### WHAT YOU HAVE TO DO
Below are lines of data; restate word for word those running from the line containing "This screenshot has width=1404, height=840." to the line containing "Given: Toggle the select-all header checkbox", inclusive, and no others.

:: EXCERPTED DATA

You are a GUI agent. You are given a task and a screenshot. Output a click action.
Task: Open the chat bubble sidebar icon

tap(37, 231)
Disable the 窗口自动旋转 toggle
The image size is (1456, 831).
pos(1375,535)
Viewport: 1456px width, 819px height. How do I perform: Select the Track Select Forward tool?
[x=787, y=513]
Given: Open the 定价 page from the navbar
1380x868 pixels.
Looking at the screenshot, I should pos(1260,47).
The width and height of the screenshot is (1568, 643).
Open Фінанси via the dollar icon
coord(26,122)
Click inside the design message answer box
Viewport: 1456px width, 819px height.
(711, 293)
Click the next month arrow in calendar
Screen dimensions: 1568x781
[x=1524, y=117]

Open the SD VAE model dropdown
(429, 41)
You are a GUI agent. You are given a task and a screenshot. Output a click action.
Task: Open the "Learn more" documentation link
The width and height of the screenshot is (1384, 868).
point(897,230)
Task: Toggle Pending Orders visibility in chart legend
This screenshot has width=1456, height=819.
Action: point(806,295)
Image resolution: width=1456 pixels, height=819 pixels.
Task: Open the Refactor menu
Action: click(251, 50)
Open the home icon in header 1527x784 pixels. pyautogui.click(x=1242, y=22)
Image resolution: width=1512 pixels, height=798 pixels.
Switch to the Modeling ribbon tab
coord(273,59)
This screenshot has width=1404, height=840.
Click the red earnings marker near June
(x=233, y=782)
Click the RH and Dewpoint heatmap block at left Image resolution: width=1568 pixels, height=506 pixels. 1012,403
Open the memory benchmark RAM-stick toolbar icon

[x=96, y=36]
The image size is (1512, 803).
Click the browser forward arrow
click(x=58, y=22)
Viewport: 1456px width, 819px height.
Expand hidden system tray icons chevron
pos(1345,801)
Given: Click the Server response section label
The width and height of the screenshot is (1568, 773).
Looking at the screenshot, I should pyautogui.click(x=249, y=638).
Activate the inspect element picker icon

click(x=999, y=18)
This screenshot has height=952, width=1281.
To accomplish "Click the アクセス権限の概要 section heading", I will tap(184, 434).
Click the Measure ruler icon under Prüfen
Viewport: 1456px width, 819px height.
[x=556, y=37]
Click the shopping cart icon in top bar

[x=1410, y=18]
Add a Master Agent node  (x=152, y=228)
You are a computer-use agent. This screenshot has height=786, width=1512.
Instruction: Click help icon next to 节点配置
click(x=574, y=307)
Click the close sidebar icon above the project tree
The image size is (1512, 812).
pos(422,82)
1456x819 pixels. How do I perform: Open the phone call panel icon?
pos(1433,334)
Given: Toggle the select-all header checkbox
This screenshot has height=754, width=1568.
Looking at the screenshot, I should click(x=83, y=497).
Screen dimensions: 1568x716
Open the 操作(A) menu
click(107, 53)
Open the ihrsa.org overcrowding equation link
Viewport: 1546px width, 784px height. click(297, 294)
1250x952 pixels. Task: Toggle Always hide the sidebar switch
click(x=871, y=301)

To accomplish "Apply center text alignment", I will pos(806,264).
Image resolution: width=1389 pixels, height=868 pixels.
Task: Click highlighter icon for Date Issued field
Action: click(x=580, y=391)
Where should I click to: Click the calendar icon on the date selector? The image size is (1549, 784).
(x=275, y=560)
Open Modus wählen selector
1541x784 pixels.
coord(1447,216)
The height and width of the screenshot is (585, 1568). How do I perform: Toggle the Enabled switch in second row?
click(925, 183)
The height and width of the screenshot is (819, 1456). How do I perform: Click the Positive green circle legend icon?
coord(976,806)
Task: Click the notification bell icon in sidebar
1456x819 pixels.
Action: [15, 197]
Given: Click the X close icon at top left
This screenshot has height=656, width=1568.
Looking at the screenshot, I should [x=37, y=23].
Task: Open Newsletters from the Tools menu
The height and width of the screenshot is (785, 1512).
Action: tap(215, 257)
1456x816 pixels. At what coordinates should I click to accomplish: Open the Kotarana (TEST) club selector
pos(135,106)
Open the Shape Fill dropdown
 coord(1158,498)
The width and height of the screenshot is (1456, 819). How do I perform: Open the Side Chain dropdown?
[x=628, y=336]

::::

### TASK ANSWER
This screenshot has width=1404, height=840.
Click the red earnings marker near June
(x=233, y=782)
Click the RH and Dewpoint heatmap block at left Image resolution: width=1568 pixels, height=506 pixels. 1012,403
Open the memory benchmark RAM-stick toolbar icon

[x=96, y=36]
The image size is (1512, 803).
Click the browser forward arrow
click(x=58, y=22)
Viewport: 1456px width, 819px height.
Expand hidden system tray icons chevron
pos(1345,801)
Given: Click the Server response section label
The width and height of the screenshot is (1568, 773).
Looking at the screenshot, I should pyautogui.click(x=249, y=638).
Activate the inspect element picker icon

click(x=999, y=18)
This screenshot has height=952, width=1281.
To accomplish "Click the アクセス権限の概要 section heading", I will tap(184, 434).
Click the Measure ruler icon under Prüfen
Viewport: 1456px width, 819px height.
[x=556, y=37]
Click the shopping cart icon in top bar

[x=1410, y=18]
Add a Master Agent node  (x=152, y=228)
You are a computer-use agent. This screenshot has height=786, width=1512.
Instruction: Click help icon next to 节点配置
click(x=574, y=307)
Click the close sidebar icon above the project tree
The image size is (1512, 812).
pos(422,82)
1456x819 pixels. How do I perform: Open the phone call panel icon?
pos(1433,334)
Given: Toggle the select-all header checkbox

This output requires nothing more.